Statistics: Describe your data using Python!

Photo by Pritesh Sudra on Unsplash

This is the first of a series of articles that I will write to give a gentle introduction to statistics. In this article we will introduce some basic statistical concepts and learn how to use basic statistics to help you describe your data. We will cover the following topics in this article:

  • The difference between a population and a sample
  • The difference between Descriptive and Inferential statistics
  • Different types of variables
  • Types of descriptive statistics
  • Normal or Gaussian distribution

The difference between a population and a sample:

  • Population denotes a large group consisting of elements having at least one common feature; it is the complete set of observations
  • Sample is a finite subset of the population; it is a subset of observations from a population.
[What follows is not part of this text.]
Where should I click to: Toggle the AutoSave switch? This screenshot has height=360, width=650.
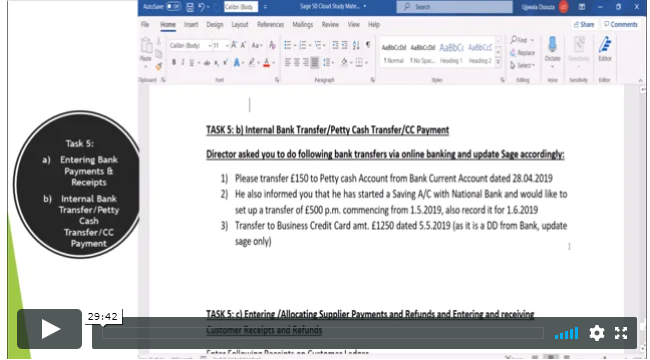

We get a sample from the population in either of the following ways
  • Representative sampling (using simple random sample) — here the sample’s characteristics are similar to the population characteristics
  • Convenience sampling — here we collect sample from section of population that is easily available

The difference between Descriptive and Inferential statistics:

Descriptive statistics — its all about organizing, describing and summarizing data

  • Exploratory data analysis (EDA)
  • measures of location — such as Mean, Median, Mode
  • measures of variability or dispersion — such as Variance, Standard deviation, Range, Inter quartile range (IQR)

Inferential statistics — its all about drawing conclusions about a population from analysis of a random sample drawn from the populaiton

  • Exploratory modelling — how is x related to y?
  • Predictive modelling — if you know x, can you predict y?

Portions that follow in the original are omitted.